South Africa has the world’s largest population living with HIV, amounting to about 8 million people - roughly one in five adults. Prior to the cuts, the United States provided roughly 17% of South Africa’s HIV budget. The report notes that funding from Washington was slashed last year by President Donald Trump as part of his 'America First' foreign policy.
Those budget reductions, the report argues, have effectively wasted billions of dollars in earlier investments by allowing research infrastructure and community-facing health services to atrophy. In the near term, this weakening of programme capacity will impede the introduction and uptake of lenacapavir, a twice-yearly injectable HIV prevention drug that arrived in South Africa this month.
"We have a product that’s really powerful, but we don’t have a programme to fit it into anymore," said Emily Bass, a co-author of the report.
The report highlights that U.S. funds previously supported community-based outreach and peer education on the range of HIV prevention options. Without those outreach efforts, the report warns, potential users may be unaware that lenacapavir exists or how to access it.
Researchers found it difficult to quantify the full impact of the aid reductions in part because funding for data collection was also curtailed. Nonetheless, the report documents widespread disruption to HIV prevention activities in clinics and community settings, drawing on interviews with dozens of people involved in South Africa’s HIV response.
"We know that there are many LGBTQI communities, many sex workers, many, many young people who are not accessing services because of this," said Yvette Raphael, executive director of Advocates for the Prevention of HIV in South Africa.

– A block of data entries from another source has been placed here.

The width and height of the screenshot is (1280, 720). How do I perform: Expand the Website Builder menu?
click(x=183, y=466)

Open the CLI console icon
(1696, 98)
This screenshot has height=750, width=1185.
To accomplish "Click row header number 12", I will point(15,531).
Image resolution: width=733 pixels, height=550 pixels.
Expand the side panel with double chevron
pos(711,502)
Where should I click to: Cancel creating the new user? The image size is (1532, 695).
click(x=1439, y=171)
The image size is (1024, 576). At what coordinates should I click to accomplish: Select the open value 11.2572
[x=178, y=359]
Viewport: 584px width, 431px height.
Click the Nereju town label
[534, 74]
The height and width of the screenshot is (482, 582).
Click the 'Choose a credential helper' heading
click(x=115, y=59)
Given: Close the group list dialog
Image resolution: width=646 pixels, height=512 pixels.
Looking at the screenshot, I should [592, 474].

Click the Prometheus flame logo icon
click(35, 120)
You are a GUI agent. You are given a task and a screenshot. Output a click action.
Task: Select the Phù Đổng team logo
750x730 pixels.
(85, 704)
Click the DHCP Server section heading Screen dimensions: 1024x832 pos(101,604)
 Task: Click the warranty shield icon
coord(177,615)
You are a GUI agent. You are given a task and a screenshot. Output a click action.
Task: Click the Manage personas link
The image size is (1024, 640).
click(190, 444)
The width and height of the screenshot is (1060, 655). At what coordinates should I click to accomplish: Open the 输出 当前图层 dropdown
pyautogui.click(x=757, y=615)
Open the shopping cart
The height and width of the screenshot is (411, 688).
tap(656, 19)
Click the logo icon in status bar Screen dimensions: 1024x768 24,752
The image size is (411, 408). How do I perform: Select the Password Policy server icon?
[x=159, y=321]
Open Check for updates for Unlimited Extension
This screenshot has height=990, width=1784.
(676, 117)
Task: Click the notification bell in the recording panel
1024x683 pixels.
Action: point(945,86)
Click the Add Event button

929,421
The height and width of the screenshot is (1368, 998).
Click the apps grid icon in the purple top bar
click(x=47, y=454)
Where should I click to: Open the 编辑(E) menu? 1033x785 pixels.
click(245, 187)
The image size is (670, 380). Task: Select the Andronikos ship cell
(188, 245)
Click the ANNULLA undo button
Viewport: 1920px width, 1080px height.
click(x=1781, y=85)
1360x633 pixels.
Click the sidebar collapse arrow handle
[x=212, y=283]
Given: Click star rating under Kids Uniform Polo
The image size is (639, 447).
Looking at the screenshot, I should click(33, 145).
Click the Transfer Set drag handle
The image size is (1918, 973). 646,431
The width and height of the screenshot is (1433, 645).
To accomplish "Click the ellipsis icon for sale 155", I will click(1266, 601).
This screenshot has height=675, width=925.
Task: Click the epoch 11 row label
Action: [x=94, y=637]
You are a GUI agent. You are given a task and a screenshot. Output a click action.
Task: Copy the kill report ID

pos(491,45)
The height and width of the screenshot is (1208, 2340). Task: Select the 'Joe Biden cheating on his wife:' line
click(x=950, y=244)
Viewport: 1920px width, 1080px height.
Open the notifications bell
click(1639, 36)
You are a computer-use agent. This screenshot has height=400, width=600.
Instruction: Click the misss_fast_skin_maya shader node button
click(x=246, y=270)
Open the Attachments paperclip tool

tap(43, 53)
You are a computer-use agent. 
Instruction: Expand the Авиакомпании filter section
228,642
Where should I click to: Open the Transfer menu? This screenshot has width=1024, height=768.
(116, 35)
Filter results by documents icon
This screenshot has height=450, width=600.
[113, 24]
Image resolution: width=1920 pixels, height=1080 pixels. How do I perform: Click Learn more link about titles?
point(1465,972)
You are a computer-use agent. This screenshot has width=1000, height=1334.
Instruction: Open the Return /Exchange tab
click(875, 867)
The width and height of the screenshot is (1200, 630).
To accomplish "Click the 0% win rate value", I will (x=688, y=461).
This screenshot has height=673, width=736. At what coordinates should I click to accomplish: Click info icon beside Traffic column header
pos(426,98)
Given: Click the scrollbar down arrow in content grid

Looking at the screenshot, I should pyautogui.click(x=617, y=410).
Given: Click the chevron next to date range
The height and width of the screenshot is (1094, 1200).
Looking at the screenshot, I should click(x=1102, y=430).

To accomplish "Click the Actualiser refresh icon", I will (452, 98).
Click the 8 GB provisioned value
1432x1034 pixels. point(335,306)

The report’s findings come amid wider indicators that the cuts have affected service delivery. Last week, U.S. government figures suggested that overall HIV aid globally had been maintained despite the budget reductions; however, those data showed declines in testing and diagnoses.
South Africa’s health department and the U.S. State Department did not immediately respond to requests for comment on the report’s findings.
Context and implications
The Physicians for Human Rights report frames the aid cuts as more than a short-term budget change, portraying them as a withdrawal that has hollowed out programmes used to inform, test and treat populations at risk. By eroding outreach and data collection capacity, the report says, international funding shifts have constrained the channels through which a new prevention technology can be delivered and monitored.
Given the reported disruptions in both community and clinic settings, the immediate challenge identified by the authors is operational - rebuilding the delivery systems, outreach networks and monitoring mechanisms needed to translate the arrival of lenacapavir into broad prevention impact.